| embodied understanding in digital visualisation
About

This PhD submission explores the value of digital reconstruction practice to the theatre historian in general, but in particular the historian concerned with exploring visual histories offered by the areas of theatre design and architecture. It will articulate differences between the expectations and reality of digital reconstruction as illustration (both fixed and interactive), and suggest caveats and opportunities offered by digital (and virtual) outputs as a mode of communication. While the thesis will explore practice and critical commentary related to reconstruction as illustration, it will focus in more detail on the model as practice as research (PaR). The practice under consideration is the practice of the visual researcher and, the written element of this thesis is supported by a web based archive of digital reconstruction practice.  

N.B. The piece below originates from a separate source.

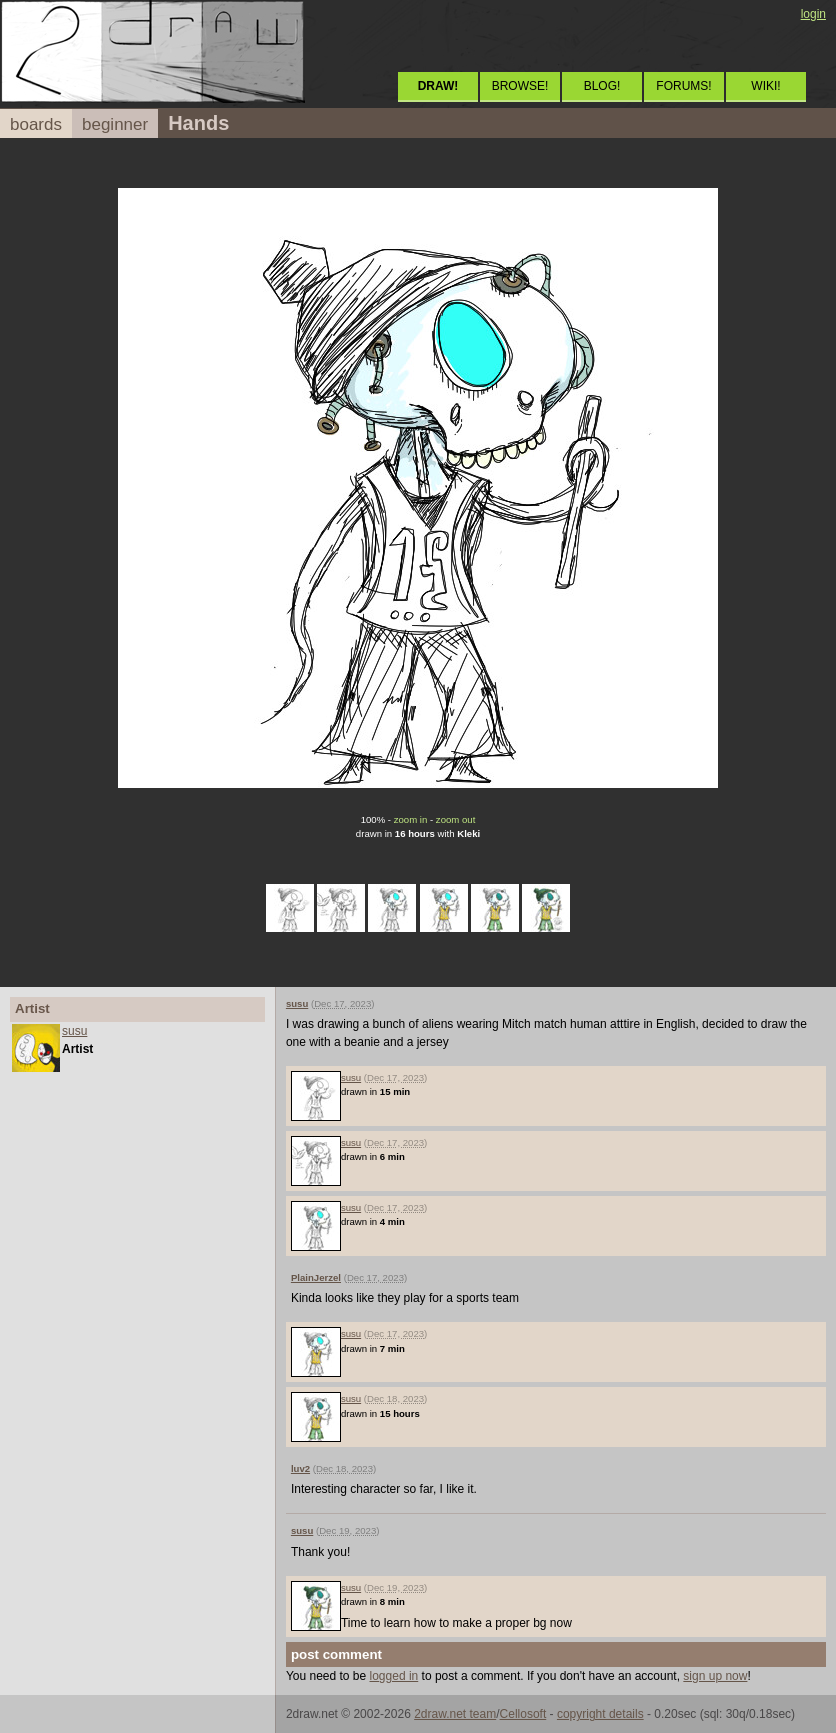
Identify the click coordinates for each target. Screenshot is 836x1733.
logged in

This web site represents the archive of practice. The written commentary addresses issues which are central to the concerns of the discipline (issues of accurately capturing and communicating the choices of the researcher) but also moves beyond these concerns to suggest that a more effective consideration of these issues might be facilitated by exploring different approaches to framing the perceived problems. To that end, this discussion takes the form of an exploration of the impact of various forces on both procedural (visual researcher) and objective (end user) engagement with computer reconstruction. These forces (explored in terms of dominant and alternative conceptual frameworks) include visual perception, the role of metaphor in basic conceptual functioning, assumptions about the nature of communication, the nature of tacit knowing and the unique perspective offered by acts of making.

The intention is to explore the methodological value of reconstructive practice in the process of the historian and identify possibilities for communicating the tacit knowledge generated by these approaches in ways which move beyond the simple presentation of visualised outputs as illustration.